York based train company, Grand Central, is encouraging the nation to take the scenic route this summer and travel by train.
The ‘open access’ operator runs from Thirsk, Northallerton and York to London and Wearside. It’s made a number of films of the journey from different angles including sitting next to the driver.
You can travel from London to Sunderland in around 20 minutes too but still catch the famous landmarks on the way.
The company is due to make an announcement tomorrow (Friday) about its policy on face coverings and reservations after next Monday’s changes in the law on covid rules.
The four journeys featured within the video are:
Sunderland to York,
York to London Kings Cross,
Doncaster to London Kings Cross
and the entire route from Sunderland to London Kings Cross.
They travel along a combination of dramatic coastlines, stunning countryside, and bustling urban locations all visible from the comfort of their train carriages.
You will also pass through Thirsk and Northallerton stations.
In a bid to raise awareness of the broader benefits that a journey by train can offer, and to highlight their commitment to accessibility and inclusivity onboard their trains, Grand Central has teamed up with award winning charity, Autism Together, as part of this exciting project to find out more about the joy that a day out on the train can give bring to those with autism.
Jane Carolan, Deputy Chief Executive for the charity, commented:
“Every autistic person has their own particular interests and things that excite and stimulate them – and, for many, this includes going on a rail journey.
“For individuals on the autism spectrum who do love trains, the gentle motion of the carriage and the wonder of the landscape rushing by their window can be enough of a joy that the destination isn’t as important as the journey to get there.

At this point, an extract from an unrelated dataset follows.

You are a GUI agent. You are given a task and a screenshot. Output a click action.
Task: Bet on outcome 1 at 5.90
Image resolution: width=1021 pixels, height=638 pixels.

“For others it’s the details that spark the interest – the specifications, the timetables and routines, the facts and the history.

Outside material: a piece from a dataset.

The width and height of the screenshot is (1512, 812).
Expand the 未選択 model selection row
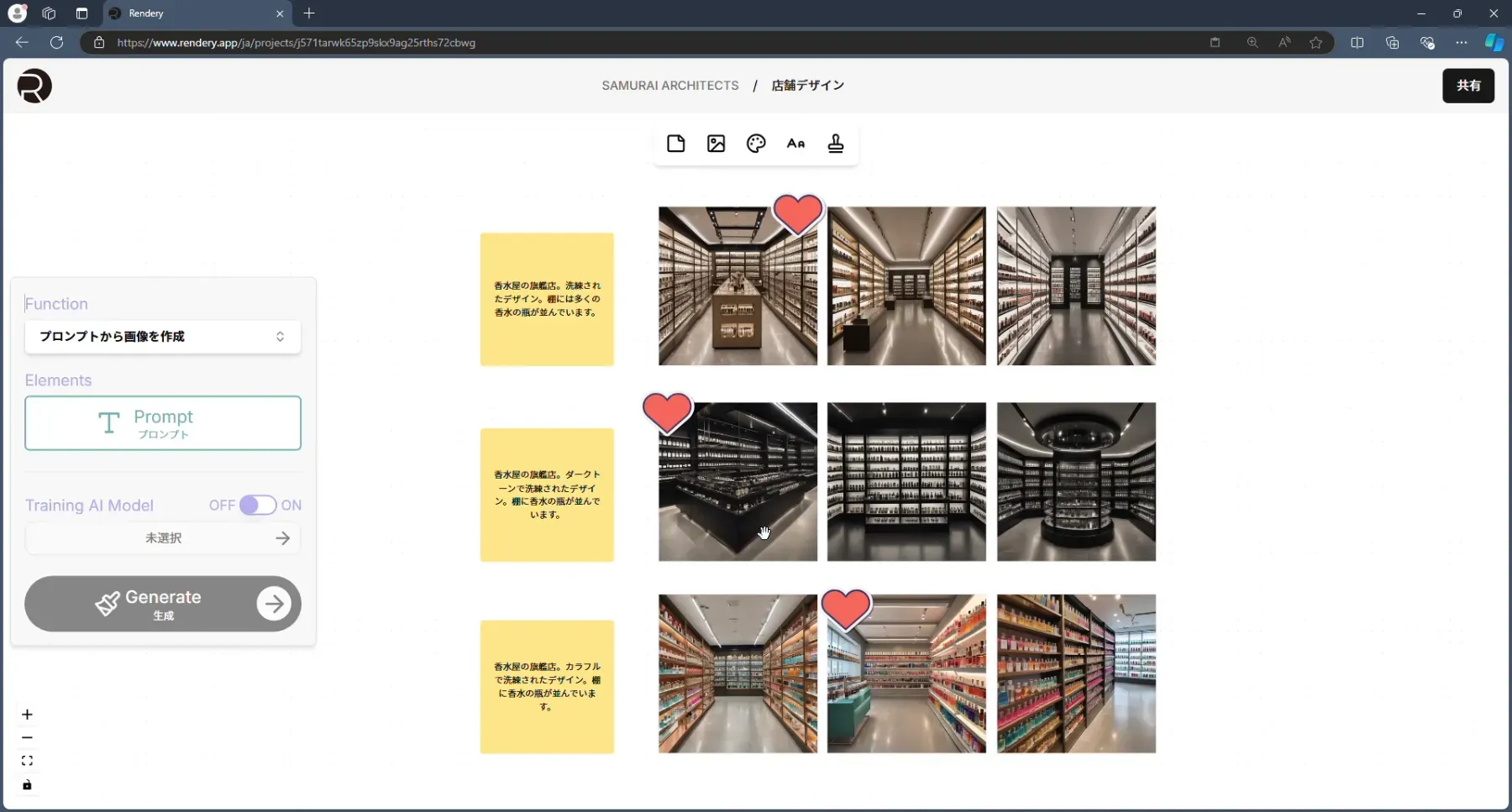click(x=162, y=538)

“Autism is a non-visible condition, which means it’s unlikely to be immediately apparent that a passenger on the train with you is autistic. For this reason, some people with autism choose to wear the sunflower lanyard or carry an autism alert card, a visible sign so others can see that the wearer or someone with them may require some support, specific assistance, or simply more time to board or leave their carriage.
“We would ask train users to be considerate of all their fellow passengers and be mindful that the person they are sitting nearby may have a non-visible condition and be in need of their patience and support during the journey.”